▸ **EXERCISE DETAILS**: Return, word for word, the lines of the listing from the one containing "Click the 70" through the end of the listing, both ends included.

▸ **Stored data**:
..........
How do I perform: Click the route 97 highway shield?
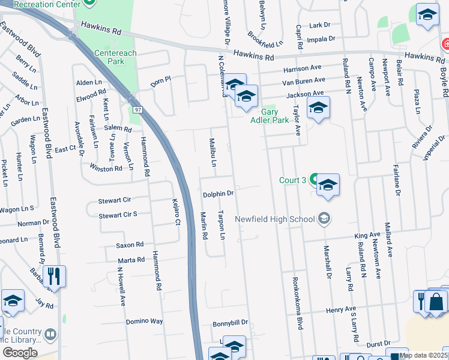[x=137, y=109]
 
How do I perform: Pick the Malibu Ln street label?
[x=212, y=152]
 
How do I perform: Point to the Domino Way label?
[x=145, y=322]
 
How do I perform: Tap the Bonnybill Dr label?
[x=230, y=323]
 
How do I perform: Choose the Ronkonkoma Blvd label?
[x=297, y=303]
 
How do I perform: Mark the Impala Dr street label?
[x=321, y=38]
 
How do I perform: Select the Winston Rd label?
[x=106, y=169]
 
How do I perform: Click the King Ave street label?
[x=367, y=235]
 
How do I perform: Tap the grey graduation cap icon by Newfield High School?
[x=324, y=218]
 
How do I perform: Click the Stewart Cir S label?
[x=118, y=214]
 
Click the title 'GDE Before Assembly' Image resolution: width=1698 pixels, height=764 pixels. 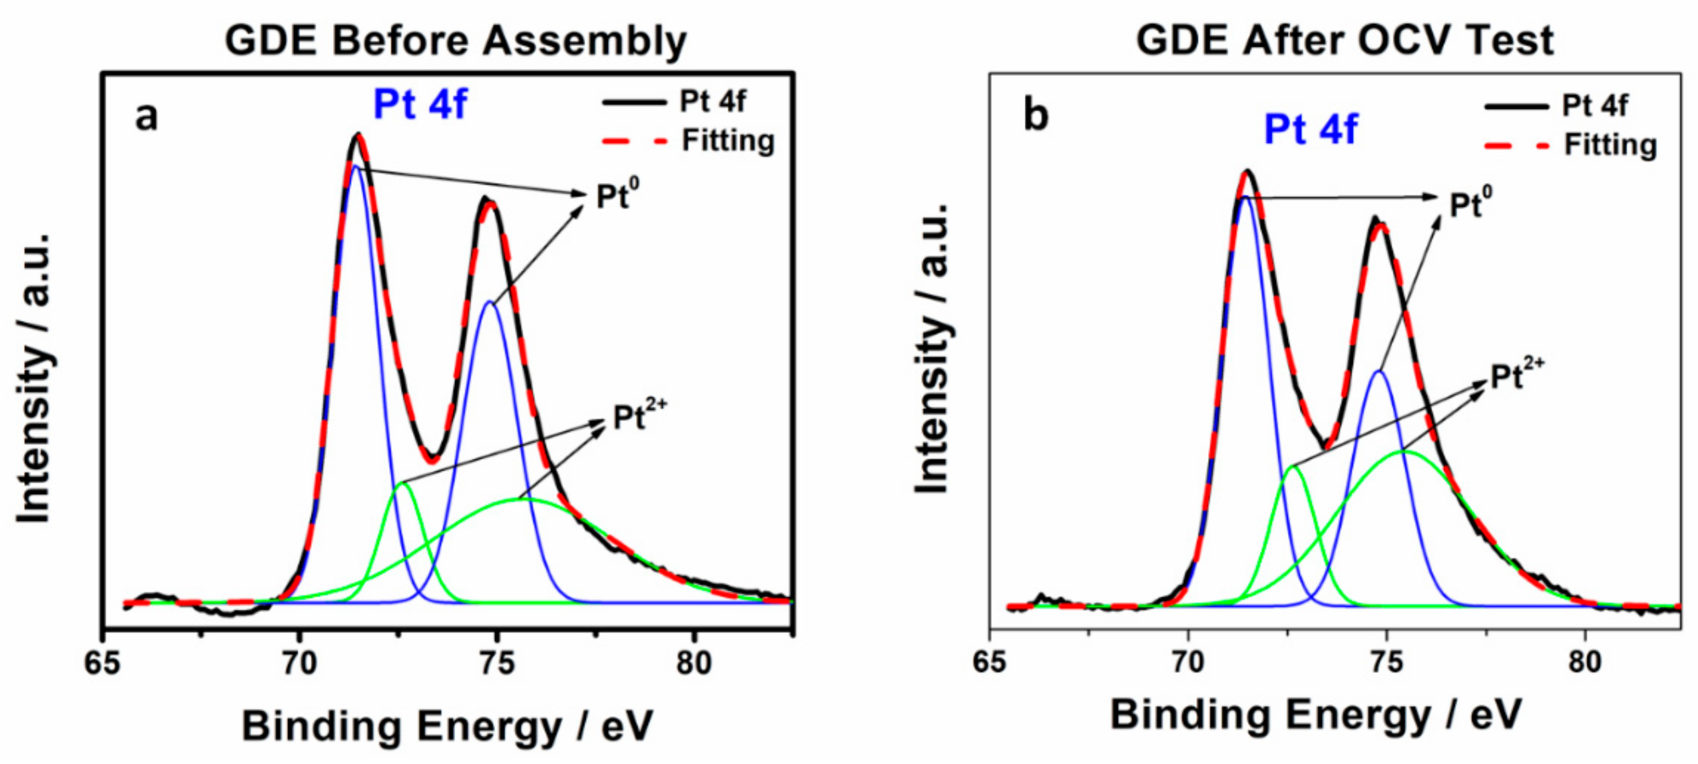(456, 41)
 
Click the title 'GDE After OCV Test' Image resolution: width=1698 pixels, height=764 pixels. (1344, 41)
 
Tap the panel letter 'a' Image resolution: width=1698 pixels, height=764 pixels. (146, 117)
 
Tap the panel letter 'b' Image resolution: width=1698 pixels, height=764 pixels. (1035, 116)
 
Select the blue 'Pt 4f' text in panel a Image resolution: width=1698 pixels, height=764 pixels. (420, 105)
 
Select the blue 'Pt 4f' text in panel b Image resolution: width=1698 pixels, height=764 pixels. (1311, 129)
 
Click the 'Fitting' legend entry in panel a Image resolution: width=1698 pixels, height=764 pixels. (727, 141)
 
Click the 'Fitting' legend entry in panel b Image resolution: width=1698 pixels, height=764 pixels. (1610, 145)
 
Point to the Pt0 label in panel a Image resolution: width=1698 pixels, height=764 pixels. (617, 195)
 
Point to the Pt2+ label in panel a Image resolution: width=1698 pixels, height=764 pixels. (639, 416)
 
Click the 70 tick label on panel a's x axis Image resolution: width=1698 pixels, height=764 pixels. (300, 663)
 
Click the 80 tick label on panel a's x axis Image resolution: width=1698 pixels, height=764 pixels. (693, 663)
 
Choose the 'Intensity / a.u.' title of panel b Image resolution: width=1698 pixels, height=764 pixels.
..........
▸ **RESPONSE FOR THIS EXERCISE**:
Click the 70 tick label on panel a's x axis Image resolution: width=1698 pixels, height=764 pixels. (300, 663)
 
Click the 80 tick label on panel a's x axis Image resolution: width=1698 pixels, height=764 pixels. (693, 663)
 
Choose the 'Intensity / a.u.' title of panel b Image resolution: width=1698 pixels, height=764 pixels.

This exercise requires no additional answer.